[Data excerpts]
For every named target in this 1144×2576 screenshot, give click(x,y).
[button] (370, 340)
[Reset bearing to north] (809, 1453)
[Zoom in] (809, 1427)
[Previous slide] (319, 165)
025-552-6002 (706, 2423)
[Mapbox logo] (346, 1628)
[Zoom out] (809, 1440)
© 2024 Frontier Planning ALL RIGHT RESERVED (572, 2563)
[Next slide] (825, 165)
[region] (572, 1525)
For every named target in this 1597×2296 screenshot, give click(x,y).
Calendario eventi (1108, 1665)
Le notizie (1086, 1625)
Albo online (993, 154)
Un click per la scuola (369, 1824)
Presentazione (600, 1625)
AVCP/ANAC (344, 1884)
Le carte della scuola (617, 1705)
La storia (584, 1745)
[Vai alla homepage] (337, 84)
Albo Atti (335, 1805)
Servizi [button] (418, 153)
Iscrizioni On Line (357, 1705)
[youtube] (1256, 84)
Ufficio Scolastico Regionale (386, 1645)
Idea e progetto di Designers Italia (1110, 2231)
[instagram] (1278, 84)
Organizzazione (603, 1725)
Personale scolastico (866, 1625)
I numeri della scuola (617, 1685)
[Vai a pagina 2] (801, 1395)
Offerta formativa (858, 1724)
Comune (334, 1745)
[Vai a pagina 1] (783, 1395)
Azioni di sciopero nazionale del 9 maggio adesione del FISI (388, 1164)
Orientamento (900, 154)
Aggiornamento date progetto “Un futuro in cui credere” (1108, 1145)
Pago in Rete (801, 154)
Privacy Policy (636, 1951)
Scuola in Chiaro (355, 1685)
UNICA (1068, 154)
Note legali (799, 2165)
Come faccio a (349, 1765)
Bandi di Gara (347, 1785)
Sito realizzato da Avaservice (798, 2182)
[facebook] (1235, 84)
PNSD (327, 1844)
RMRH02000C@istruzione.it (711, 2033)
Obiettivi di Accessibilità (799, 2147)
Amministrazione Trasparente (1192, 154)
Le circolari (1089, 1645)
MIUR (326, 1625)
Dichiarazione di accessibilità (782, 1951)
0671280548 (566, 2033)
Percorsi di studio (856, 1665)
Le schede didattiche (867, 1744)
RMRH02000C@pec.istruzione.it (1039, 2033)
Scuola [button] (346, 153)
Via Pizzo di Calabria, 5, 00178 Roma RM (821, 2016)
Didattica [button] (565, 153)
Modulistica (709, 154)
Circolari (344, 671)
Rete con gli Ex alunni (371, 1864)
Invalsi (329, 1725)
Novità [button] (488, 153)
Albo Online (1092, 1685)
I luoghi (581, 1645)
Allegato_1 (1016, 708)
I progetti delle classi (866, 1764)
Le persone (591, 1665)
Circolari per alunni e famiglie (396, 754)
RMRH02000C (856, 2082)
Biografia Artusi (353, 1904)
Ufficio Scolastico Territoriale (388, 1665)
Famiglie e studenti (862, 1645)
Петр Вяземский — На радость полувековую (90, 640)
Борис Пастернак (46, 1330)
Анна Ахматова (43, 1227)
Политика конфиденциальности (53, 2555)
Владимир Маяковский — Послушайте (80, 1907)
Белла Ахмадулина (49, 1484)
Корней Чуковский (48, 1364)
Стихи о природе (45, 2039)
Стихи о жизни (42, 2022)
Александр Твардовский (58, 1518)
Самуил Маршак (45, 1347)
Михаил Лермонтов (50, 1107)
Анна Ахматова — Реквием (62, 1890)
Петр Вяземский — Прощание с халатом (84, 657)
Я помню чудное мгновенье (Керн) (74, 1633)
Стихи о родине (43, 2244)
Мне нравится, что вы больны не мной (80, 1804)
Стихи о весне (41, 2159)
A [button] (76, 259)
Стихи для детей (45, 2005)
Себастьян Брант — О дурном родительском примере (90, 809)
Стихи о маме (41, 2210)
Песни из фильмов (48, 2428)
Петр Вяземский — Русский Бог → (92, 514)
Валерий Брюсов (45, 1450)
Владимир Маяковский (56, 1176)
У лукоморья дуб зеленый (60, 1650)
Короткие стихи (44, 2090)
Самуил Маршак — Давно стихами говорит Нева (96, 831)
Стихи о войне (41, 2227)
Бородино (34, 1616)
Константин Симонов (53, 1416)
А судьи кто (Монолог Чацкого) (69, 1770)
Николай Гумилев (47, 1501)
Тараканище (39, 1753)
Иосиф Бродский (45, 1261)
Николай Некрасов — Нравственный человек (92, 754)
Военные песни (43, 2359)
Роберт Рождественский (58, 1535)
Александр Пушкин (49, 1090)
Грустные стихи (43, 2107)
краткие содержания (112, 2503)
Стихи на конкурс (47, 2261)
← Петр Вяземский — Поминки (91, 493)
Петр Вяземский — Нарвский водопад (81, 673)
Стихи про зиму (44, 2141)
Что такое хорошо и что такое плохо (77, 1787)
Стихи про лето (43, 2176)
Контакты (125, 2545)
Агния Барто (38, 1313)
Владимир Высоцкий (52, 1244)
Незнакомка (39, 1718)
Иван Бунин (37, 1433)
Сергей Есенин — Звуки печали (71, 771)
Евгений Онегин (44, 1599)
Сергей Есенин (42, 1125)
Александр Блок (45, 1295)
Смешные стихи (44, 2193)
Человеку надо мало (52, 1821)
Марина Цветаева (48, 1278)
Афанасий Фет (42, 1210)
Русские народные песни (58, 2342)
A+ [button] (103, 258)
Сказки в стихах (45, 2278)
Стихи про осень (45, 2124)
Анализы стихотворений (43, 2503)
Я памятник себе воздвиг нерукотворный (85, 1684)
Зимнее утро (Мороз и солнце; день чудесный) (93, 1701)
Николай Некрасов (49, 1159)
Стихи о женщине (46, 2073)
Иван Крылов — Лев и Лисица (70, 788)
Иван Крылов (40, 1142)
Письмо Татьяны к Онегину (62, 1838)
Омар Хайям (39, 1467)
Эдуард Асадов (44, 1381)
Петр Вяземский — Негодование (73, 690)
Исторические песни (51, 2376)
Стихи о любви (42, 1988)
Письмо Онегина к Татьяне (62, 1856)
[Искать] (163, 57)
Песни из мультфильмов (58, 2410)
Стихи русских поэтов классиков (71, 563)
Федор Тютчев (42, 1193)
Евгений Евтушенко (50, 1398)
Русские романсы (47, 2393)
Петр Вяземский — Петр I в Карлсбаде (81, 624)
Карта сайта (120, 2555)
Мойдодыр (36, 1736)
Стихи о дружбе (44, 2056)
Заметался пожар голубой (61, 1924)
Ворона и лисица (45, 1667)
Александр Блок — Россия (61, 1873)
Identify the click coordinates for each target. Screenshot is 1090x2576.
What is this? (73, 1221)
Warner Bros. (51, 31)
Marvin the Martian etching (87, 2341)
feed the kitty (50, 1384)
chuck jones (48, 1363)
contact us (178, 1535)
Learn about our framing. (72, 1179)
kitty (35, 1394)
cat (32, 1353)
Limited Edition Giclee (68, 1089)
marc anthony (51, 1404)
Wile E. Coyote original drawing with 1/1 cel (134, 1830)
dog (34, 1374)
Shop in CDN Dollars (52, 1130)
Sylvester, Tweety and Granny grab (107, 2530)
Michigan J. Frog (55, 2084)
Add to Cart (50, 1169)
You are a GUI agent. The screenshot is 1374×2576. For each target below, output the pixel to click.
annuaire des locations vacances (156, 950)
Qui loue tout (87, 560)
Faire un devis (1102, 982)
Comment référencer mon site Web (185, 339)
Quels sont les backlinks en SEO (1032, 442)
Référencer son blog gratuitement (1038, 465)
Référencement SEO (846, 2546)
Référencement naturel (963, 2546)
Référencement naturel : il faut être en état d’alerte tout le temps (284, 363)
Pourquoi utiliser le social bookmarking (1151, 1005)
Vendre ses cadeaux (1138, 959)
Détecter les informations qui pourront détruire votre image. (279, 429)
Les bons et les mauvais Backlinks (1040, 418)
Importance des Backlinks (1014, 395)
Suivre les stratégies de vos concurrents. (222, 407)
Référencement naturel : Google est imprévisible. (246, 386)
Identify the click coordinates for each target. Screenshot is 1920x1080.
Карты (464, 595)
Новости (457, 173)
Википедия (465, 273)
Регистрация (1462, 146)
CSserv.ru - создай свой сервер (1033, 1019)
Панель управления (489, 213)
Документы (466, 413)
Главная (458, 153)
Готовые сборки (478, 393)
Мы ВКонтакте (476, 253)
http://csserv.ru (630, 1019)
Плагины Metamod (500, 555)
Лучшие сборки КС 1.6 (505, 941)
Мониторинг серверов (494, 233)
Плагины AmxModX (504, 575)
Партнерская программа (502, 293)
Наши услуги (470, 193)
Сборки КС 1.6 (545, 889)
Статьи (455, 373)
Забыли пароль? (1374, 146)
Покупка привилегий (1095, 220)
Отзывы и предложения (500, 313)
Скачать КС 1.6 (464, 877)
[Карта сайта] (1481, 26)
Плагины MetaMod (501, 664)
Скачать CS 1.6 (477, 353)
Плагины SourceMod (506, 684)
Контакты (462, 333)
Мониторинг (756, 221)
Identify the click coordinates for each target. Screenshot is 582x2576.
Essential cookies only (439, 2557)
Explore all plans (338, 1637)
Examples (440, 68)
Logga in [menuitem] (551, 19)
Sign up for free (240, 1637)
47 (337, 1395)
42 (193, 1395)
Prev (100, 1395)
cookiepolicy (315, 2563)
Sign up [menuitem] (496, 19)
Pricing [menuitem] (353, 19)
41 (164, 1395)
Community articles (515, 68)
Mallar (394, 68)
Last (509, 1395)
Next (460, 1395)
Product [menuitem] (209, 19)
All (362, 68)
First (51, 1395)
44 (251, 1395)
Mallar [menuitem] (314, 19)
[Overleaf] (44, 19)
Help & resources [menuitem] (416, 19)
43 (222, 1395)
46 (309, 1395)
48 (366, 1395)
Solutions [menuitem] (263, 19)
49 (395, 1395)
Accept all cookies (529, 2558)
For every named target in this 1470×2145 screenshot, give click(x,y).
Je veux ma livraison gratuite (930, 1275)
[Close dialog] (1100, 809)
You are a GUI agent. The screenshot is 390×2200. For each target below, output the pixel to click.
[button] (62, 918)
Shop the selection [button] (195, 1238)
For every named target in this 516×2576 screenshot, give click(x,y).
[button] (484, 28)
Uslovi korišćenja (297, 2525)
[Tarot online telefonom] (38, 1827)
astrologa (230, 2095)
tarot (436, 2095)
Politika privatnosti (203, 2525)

PROBLEM STATEMENT
Going back to the entries above, set down exactly the lines that begin at the one with "Marvin the Martian etching (87, 2341)" and end at the one with "Suivre les stratégies", both included, and nothing else.

SOLVED EXERCISE
Marvin the Martian etching (87, 2341)
feed the kitty (50, 1384)
chuck jones (48, 1363)
contact us (178, 1535)
Learn about our framing. (72, 1179)
kitty (35, 1394)
cat (32, 1353)
Limited Edition Giclee (68, 1089)
marc anthony (51, 1404)
Wile E. Coyote original drawing with 1/1 cel (134, 1830)
dog (34, 1374)
Shop in CDN Dollars (52, 1130)
Sylvester, Tweety and Granny grab (107, 2530)
Michigan J. Frog (55, 2084)
Add to Cart (50, 1169)
You are a GUI agent. The screenshot is 1374×2576. For each target below, output the pixel to click.
annuaire des locations vacances (156, 950)
Qui loue tout (87, 560)
Faire un devis (1102, 982)
Comment référencer mon site Web (185, 339)
Quels sont les backlinks en SEO (1032, 442)
Référencer son blog gratuitement (1038, 465)
Référencement SEO (846, 2546)
Référencement naturel (963, 2546)
Référencement naturel : il faut être en état d’alerte tout le temps (284, 363)
Pourquoi utiliser le social bookmarking (1151, 1005)
Vendre ses cadeaux (1138, 959)
Détecter les informations qui pourront détruire votre image. (279, 429)
Les bons et les mauvais Backlinks (1040, 418)
Importance des Backlinks (1014, 395)
Suivre les stratégies de vos concurrents. (222, 407)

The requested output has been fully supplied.